The results of operations for each of the acquired businesses above upon the effective date of each transaction have been included in the accompanying financial statements. These results, as well as the historical results for the above acquired businesses for the year ended December 31, 2021 are not material in relation to the Company’s net sales and earnings for that period. The Company therefore does not believe these acquisitions represent material transactions either individually or in the aggregate requiring the supplemental pro-forma information prescribed by ASC 805 and accordingly, this information is not presented.

Acquisition-related costs incurred for the year ended December 31, 2022 and 2021 were $1 million and $8 million, respectively, consisting primarily of legal and professional fees in relation to the Propel and Byte acquisitions and are recorded in SG&A expenses in the Consolidated Statements of Operations.
Investment in Affiliates

On June 4, 2021, the effective date of the transaction, the Company paid $16 million to acquire a minority interest in a UK based, privately-held provider of healthcare consumables. The investment is recorded as an equity method investment within Other noncurrent assets in the Consolidated Balance Sheets.

Divestitures

On April 1, 2021, the Company disposed of certain orthodontics businesses based in Japan previously included as part of the Technologies & Equipment segment in exchange for a cash receipt of $8 million.
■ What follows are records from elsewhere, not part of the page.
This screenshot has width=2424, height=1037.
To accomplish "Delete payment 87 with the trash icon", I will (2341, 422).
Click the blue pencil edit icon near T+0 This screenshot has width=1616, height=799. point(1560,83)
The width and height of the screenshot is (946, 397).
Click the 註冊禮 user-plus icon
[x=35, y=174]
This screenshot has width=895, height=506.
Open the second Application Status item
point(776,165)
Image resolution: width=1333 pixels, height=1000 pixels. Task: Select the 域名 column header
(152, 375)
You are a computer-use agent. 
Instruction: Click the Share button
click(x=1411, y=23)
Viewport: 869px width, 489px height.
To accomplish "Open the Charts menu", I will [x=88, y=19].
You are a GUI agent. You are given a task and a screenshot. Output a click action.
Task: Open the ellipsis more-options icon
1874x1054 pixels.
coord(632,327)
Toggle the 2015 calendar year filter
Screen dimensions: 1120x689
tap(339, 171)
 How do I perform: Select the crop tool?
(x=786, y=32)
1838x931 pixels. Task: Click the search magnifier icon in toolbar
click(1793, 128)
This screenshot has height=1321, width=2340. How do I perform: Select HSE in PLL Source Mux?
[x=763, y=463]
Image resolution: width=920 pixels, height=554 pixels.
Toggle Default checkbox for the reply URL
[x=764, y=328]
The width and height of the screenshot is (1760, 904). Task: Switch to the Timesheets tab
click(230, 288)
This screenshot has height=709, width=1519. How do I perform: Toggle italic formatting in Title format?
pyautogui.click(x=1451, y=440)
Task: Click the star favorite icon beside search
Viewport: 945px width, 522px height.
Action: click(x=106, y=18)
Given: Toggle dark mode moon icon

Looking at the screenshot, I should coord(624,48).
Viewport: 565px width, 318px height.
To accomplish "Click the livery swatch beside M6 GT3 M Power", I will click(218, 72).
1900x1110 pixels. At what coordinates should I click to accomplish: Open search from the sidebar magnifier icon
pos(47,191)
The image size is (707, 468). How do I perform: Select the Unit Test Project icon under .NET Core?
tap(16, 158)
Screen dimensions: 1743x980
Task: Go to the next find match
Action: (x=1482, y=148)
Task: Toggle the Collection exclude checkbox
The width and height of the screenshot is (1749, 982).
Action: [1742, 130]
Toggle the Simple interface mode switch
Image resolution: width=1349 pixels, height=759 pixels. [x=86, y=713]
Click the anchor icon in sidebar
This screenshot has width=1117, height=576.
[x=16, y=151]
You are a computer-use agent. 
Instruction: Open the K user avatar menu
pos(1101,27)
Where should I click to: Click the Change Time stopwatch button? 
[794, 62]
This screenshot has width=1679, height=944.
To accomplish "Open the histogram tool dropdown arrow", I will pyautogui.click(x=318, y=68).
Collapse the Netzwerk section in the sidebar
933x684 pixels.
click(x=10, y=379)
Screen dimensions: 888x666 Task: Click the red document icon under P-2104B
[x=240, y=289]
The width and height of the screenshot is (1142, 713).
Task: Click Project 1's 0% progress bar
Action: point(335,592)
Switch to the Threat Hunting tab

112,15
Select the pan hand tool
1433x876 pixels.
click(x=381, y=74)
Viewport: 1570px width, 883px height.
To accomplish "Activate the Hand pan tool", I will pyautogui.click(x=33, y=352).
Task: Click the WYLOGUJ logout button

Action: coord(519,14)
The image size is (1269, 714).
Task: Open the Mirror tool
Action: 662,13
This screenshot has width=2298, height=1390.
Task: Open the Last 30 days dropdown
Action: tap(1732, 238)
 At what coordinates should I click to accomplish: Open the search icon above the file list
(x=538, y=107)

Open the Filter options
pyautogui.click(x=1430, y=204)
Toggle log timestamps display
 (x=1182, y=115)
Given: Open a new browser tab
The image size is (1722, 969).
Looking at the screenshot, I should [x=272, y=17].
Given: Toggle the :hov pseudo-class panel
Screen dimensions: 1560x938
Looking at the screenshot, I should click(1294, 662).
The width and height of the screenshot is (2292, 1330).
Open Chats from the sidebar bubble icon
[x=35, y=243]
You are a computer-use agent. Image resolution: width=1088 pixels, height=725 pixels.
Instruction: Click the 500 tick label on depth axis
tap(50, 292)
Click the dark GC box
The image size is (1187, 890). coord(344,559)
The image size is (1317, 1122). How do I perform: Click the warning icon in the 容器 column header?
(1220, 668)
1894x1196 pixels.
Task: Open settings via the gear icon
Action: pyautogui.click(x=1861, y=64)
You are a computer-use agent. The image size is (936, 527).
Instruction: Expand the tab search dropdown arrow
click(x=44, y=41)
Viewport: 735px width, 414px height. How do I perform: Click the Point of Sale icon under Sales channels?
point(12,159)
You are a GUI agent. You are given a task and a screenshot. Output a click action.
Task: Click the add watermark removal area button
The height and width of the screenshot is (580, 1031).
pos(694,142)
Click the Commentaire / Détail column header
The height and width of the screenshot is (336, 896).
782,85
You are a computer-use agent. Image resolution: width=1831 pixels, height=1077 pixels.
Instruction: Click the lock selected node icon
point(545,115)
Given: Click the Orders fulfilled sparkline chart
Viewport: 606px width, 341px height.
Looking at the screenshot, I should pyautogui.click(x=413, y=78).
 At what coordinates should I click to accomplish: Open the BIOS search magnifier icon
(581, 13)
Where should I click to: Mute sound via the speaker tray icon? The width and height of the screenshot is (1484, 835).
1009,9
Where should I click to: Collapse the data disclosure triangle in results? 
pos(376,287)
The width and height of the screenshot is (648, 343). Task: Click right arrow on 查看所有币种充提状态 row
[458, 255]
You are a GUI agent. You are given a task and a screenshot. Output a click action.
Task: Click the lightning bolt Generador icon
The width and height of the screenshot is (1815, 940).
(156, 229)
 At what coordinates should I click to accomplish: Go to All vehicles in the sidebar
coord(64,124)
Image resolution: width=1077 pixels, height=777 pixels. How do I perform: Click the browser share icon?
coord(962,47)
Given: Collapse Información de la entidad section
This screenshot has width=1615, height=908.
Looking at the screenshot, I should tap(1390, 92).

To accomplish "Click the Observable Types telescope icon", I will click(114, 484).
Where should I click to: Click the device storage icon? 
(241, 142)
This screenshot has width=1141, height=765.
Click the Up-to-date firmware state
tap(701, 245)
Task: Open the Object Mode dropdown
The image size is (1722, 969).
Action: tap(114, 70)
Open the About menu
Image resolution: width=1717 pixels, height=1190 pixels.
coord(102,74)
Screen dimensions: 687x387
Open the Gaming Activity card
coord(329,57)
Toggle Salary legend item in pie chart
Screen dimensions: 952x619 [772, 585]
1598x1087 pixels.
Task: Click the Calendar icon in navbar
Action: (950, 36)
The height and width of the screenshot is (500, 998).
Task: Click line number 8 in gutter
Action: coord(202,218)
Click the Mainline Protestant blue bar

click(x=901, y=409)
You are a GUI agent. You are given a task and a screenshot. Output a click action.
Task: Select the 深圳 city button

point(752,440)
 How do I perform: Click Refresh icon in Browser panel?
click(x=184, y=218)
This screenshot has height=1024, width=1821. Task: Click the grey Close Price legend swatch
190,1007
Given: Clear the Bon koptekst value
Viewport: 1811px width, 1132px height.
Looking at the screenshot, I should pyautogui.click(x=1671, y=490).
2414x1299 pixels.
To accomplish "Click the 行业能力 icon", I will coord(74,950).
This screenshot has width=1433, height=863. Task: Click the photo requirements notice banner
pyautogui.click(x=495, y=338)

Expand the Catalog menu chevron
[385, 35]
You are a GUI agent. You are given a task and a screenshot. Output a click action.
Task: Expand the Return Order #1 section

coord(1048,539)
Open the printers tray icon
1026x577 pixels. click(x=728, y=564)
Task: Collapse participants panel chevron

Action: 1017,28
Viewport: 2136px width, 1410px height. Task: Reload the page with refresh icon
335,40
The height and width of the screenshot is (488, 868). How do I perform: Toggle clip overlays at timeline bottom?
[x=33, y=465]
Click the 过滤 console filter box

The divestiture resulted in an immaterial loss recorded in Other expense (income), net in the Consolidated Statements of Operations for the year ended December 31, 2021.

On February 1, 2021, the Company disposed of an investment casting business previously included as part of the Consumables segment in exchange for a cash receipt of $19 million. The divestiture resulted in a pre-tax gain of $13 million recorded in Other expense (income), net in the Consolidated Statements of Operations for the year ended December 31, 2021.